Reading about the creation of this inexpensive convenience food had a Proustian effect on me. I ate ramen regularly as a child, and it even played a role in my imaginative play. My 8-year-younger sister and I would pretend that our mother was Miss Hannigan from Annie, and that we poor starving orphans were forced to subsist solely on gruel (Cream of Wheat) and a thin, brothy soup (Ramen). But what our evil keeper didn't realize is that we LOVED the soup, so we had to maintain poker faces as we ate it so that she would never find out and forbid it to us. Weird, I know.
I also had a very specific methodology for preparing my ramen, which included adding the seasoning packet prior to adding the noodles, in violation of the package directions. Why? Because that way, the starch soaked up more of the MSG-enhanced flavor. When I added frozen veggies, which was often, I dumped them in the pot after the seasoning packet, but before the noodles. And, I shunned frozen carrots and green beans in favor of a blend of peas and corn. When I was feeling daring, I'd mix flavor packets, too. Oriental beef flavor? Hells ya.
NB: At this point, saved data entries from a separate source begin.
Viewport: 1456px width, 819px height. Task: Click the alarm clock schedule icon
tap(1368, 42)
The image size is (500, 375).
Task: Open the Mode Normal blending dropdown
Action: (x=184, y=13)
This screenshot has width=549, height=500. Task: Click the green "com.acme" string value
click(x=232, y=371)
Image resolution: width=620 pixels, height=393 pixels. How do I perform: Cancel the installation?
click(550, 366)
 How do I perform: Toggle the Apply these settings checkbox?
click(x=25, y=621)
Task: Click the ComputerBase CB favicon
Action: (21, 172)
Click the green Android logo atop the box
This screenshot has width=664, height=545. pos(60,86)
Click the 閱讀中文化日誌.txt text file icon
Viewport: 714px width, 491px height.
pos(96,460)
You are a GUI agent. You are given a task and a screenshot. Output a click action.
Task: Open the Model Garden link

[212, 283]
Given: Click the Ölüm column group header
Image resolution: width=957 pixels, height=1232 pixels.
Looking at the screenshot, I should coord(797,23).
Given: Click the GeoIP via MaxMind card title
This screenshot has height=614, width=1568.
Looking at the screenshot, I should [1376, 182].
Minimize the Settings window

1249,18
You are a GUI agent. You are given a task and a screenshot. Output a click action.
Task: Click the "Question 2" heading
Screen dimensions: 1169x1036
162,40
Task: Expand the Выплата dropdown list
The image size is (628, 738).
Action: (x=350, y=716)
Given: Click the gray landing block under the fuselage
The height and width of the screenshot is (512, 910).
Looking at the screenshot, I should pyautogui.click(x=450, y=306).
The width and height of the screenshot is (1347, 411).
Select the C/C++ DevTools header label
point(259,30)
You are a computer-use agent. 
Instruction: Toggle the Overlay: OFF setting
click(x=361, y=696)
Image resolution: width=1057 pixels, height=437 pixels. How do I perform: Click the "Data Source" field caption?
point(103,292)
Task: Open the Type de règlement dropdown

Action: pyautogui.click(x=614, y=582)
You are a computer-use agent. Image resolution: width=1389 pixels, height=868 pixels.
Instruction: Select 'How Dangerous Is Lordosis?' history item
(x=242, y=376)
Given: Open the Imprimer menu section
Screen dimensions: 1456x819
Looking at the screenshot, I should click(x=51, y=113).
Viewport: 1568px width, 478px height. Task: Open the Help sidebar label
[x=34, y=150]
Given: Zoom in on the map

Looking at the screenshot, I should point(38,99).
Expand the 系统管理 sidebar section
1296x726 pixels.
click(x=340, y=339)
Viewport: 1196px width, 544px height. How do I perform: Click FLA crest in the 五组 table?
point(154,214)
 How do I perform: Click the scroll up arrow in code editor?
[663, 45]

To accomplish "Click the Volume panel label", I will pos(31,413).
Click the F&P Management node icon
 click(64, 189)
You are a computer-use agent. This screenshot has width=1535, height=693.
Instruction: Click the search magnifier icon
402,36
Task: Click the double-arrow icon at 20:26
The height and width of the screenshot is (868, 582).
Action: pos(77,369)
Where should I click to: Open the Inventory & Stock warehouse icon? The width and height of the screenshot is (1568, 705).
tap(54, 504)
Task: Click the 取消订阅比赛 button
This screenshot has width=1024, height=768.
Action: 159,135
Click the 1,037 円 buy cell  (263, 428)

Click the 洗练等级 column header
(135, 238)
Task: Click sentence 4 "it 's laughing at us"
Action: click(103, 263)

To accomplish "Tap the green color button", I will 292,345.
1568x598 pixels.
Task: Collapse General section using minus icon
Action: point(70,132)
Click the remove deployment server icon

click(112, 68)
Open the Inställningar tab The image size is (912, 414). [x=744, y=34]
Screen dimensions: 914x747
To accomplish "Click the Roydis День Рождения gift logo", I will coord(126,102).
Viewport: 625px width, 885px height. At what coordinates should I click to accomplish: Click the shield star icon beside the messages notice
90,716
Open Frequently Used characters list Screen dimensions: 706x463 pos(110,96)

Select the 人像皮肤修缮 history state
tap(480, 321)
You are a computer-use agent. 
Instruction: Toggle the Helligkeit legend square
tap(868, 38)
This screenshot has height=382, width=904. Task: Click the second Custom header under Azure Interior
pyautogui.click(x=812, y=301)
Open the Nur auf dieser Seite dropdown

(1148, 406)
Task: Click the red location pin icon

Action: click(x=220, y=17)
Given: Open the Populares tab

Besides ramen, there were only a few processed foods in our household when I was growing up, but there are still a few that provide me with fond remembrances. Here's a list of my favorite, highly processed guilty pleasures.
~ Ramen noodles
~ Onion dip made with Lipton's onion soup mix and sour cream
~ Royal instant pistachio pudding (I detest packaged gelatin, however)
~ Bush's baked beans adorned with cut-up Hebrew National hot dogs and cheddar cheese
~ Beef and barley soup, minestrone, and macaroni and bean from Progresso; and Campbell's bean & bacon soup
~ Mrs T's peirogi
~ Canned peaches
~ Cracker Jack
~ Spaghetti-Os with meatballs
~ Kraft macaroni and cheese
Some of these I still eat on rare occasions (Mrs T's, Bush's + hot dogs), and yesterday, for the first time in a decade or so, I was moved to make Lipton's onion dip. I blame my little trip down taste-memory lane (and the resulting belly ache) on ramen-inspired nostalgia.
To satisfy most of these cravings, though, I indulge in healthier facsimiles. Annie's products have replaced the Spaghetti-Os and the Kraft mac, I much prefer fresh peaches to canned, and I make my own delightful popcorn toppings instead of buying boxed 'corn. There's even an all-natural cheese puff that I enjoy, and organic soups from Muir Glen in flavors similar to the Progresso products of my youth.
Since it's been so long since I had the originals, I usually don't even know what I'm missing.